-- Supplied entries --
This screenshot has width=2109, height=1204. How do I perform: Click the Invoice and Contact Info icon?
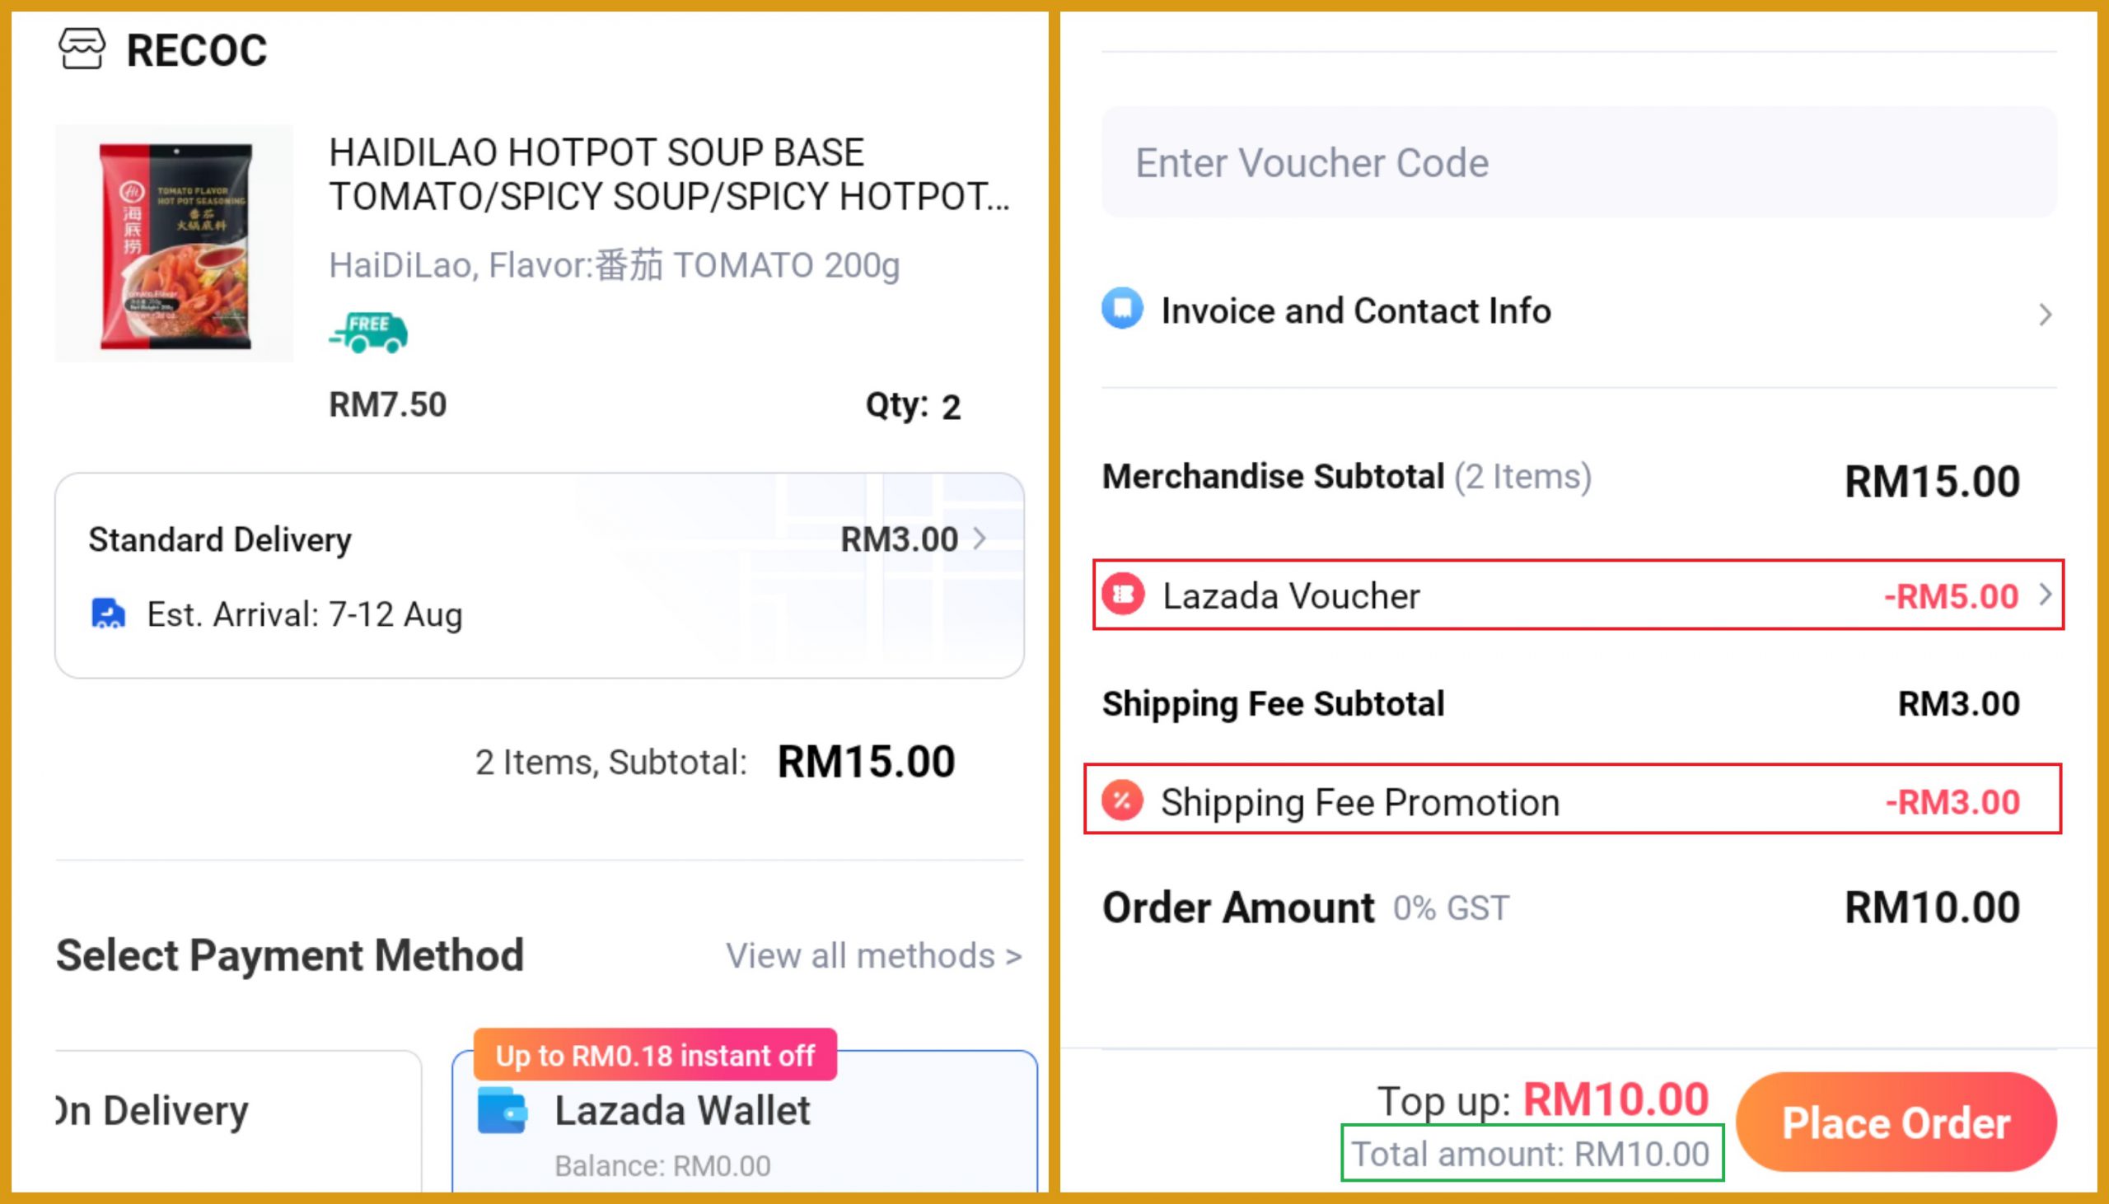point(1122,309)
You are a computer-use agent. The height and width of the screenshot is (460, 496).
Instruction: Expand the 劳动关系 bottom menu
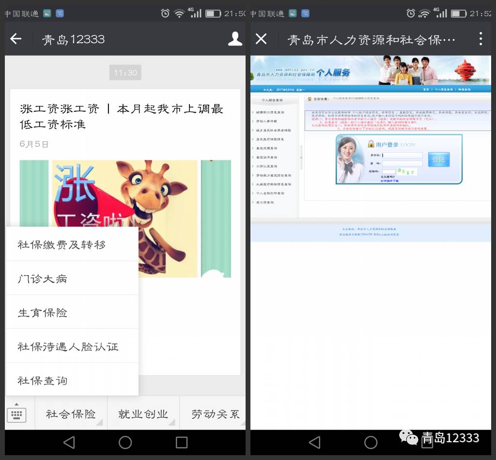pyautogui.click(x=215, y=414)
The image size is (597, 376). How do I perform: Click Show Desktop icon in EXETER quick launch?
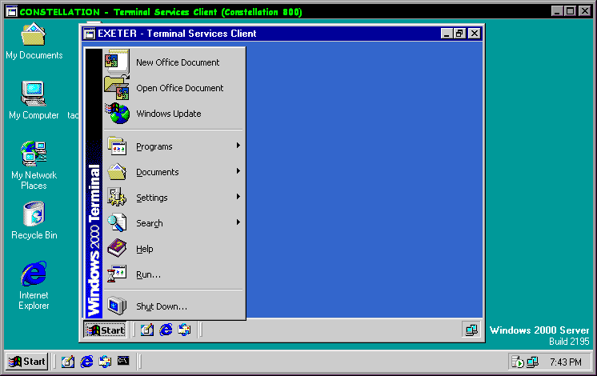click(147, 330)
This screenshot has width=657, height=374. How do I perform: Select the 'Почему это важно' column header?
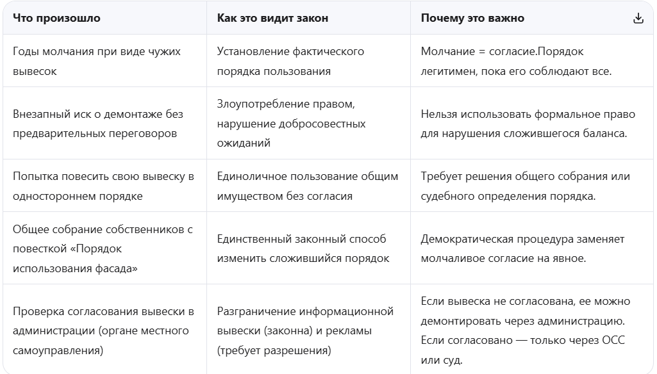tap(472, 18)
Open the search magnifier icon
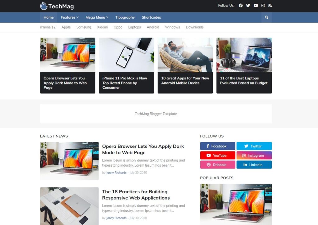The width and height of the screenshot is (318, 225). [266, 17]
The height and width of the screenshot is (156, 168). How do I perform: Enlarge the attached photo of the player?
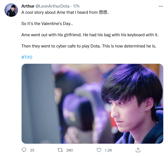coord(92,103)
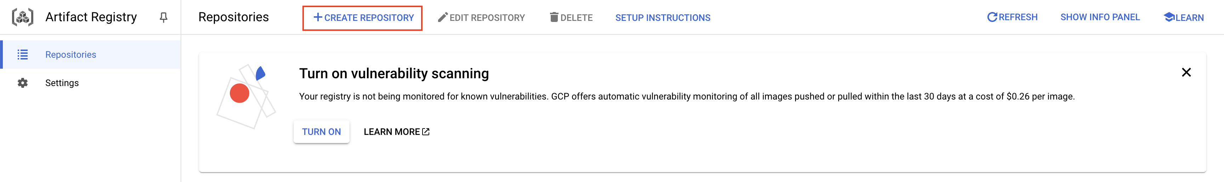
Task: Click the Artifact Registry logo icon
Action: click(22, 18)
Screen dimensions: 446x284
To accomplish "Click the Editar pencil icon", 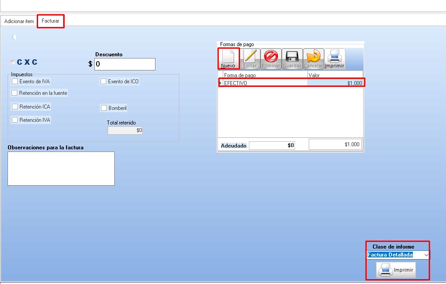I will (x=250, y=58).
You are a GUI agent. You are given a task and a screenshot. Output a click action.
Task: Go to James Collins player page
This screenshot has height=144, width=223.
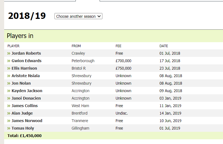25,106
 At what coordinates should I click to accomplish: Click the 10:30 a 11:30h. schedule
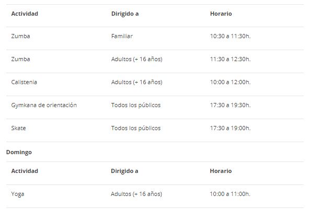(230, 36)
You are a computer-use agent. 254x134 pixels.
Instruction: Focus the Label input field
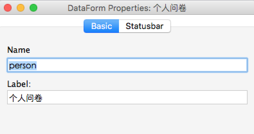127,98
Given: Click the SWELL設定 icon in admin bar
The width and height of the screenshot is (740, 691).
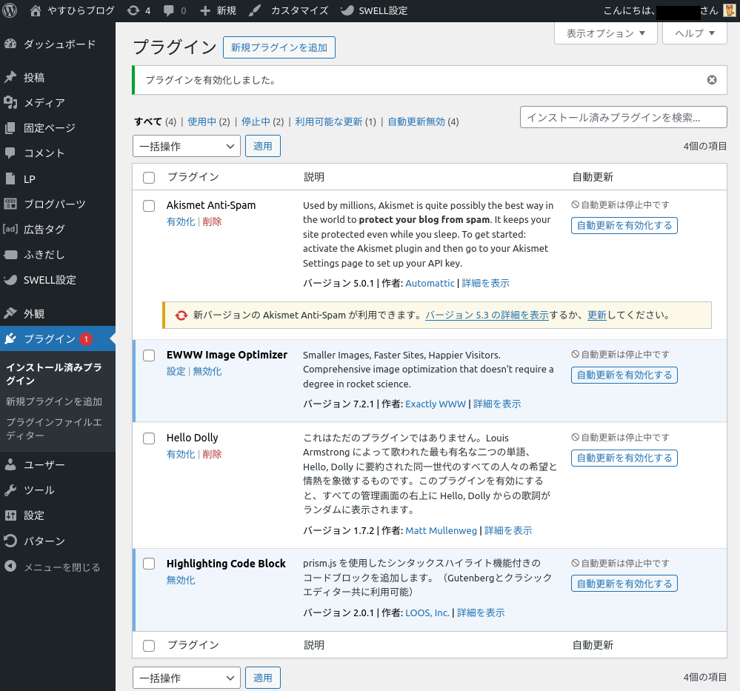Looking at the screenshot, I should [x=347, y=10].
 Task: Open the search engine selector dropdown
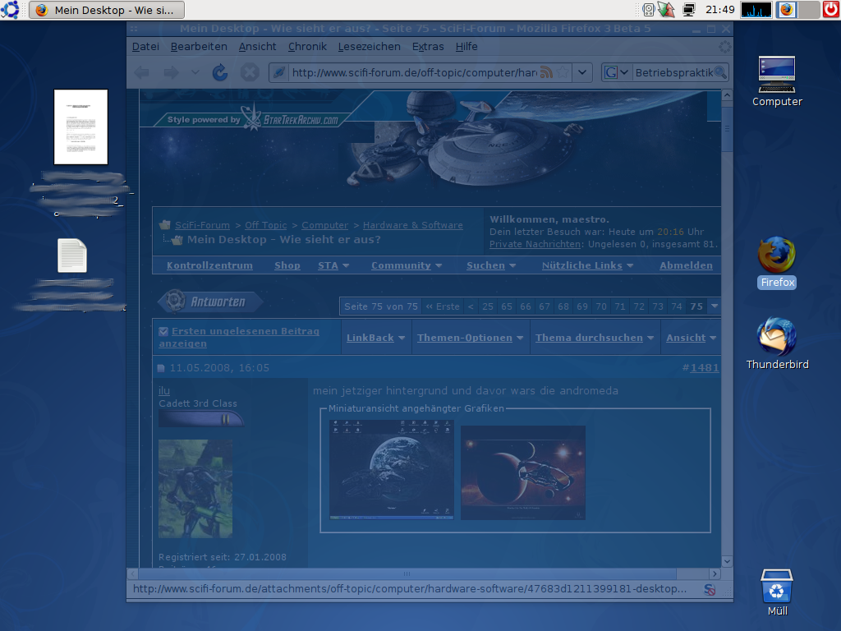[617, 72]
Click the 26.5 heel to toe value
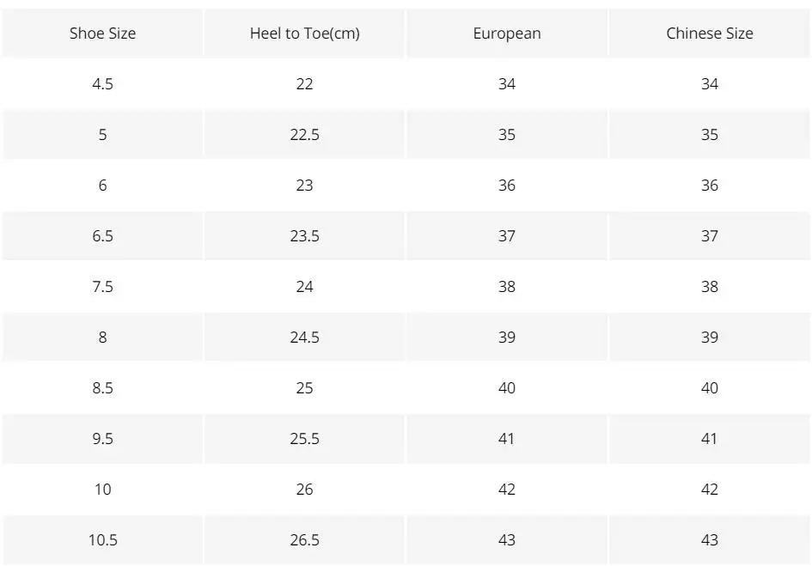 tap(304, 540)
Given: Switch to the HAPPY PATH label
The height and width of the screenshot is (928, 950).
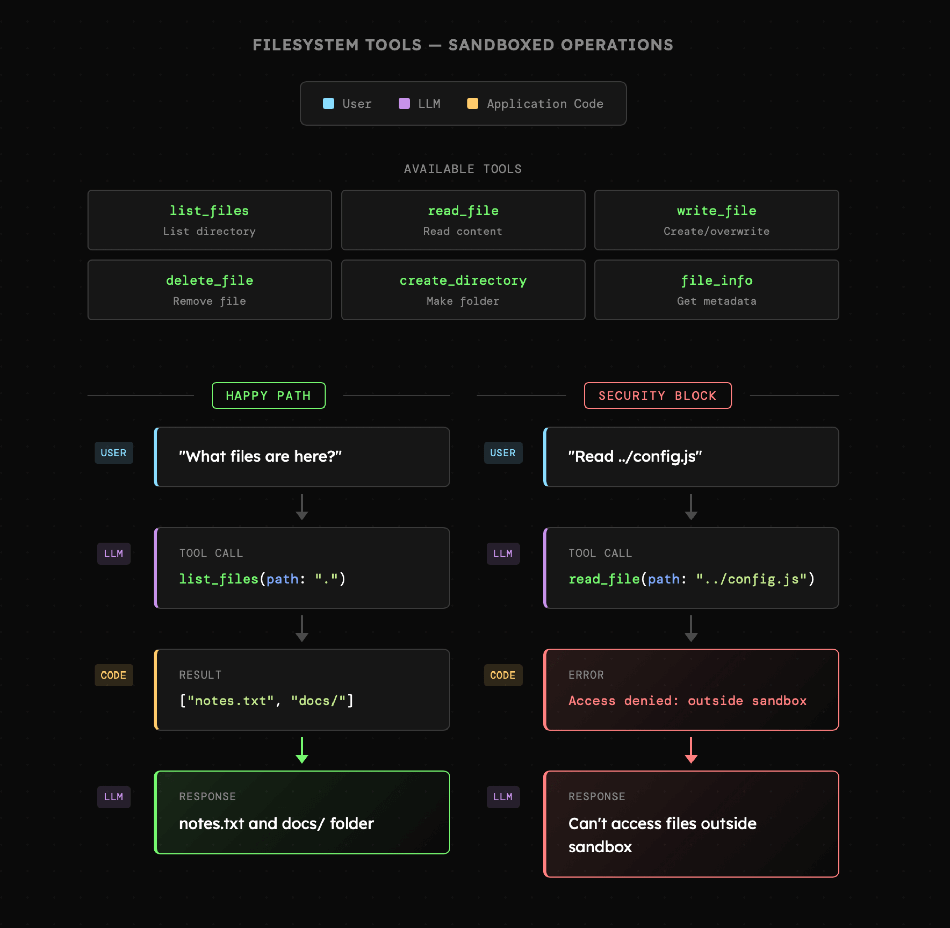Looking at the screenshot, I should tap(269, 396).
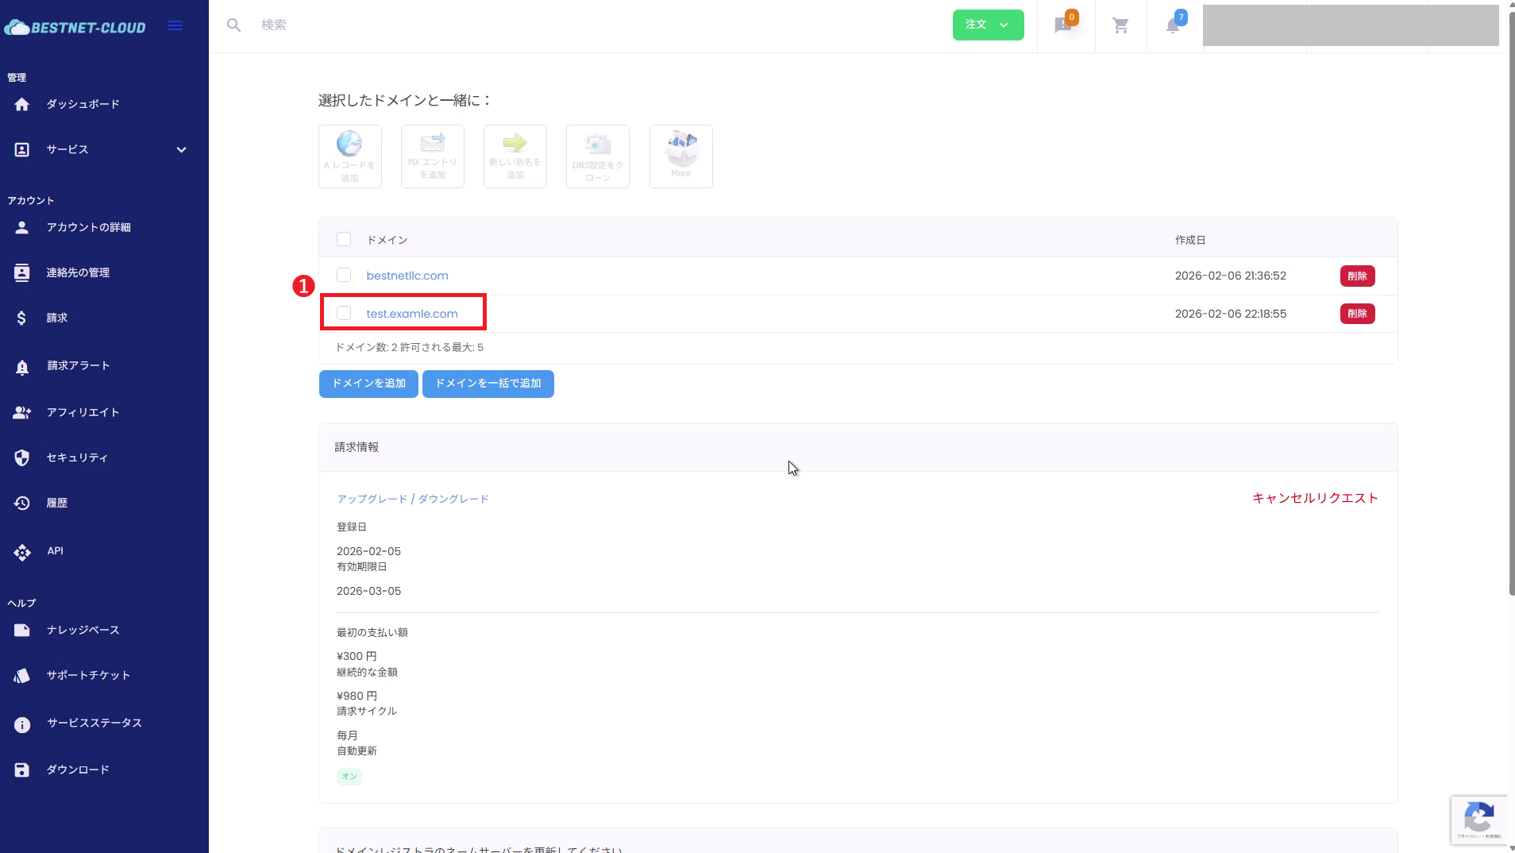Screen dimensions: 1515x853
Task: Open サポートチケット in sidebar
Action: pyautogui.click(x=88, y=675)
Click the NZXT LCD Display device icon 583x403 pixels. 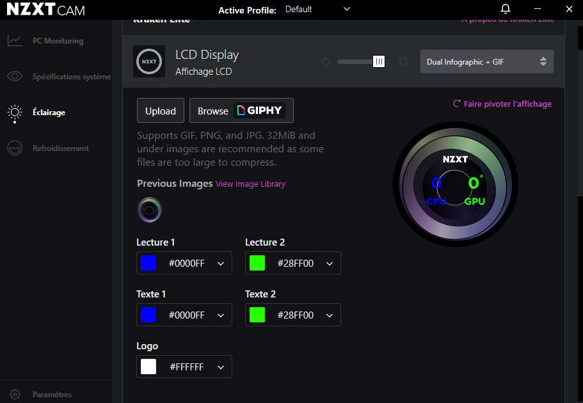coord(149,61)
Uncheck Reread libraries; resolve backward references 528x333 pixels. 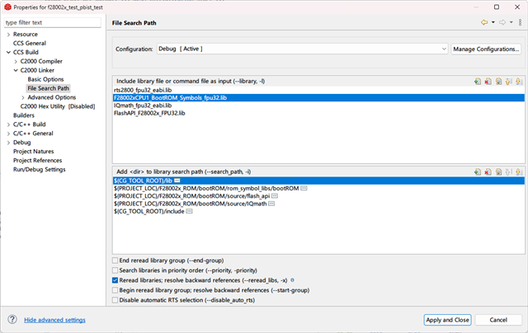click(115, 280)
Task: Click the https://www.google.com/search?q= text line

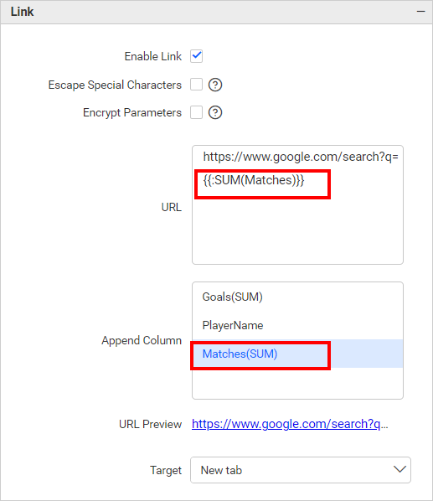Action: pyautogui.click(x=301, y=157)
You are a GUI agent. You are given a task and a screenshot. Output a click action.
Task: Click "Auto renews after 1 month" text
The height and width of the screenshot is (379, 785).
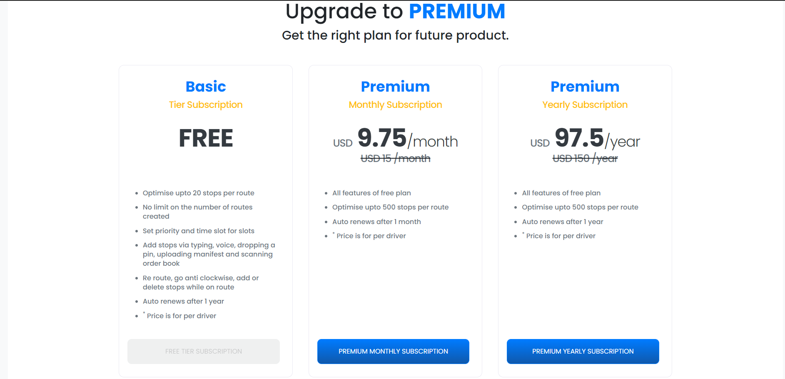coord(376,222)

-- Given request --
Copy out the data above word for word, starting at its first line and ending with the line that contains "pyautogui.click(x=215, y=414)", and leave the pictures out.

-- Task answer --
This screenshot has width=2109, height=1204. How do I perform: Click the Invoice and Contact Info icon?
point(1122,309)
You are a computer-use agent. The height and width of the screenshot is (460, 496).
Instruction: Expand the 劳动关系 bottom menu
pyautogui.click(x=215, y=414)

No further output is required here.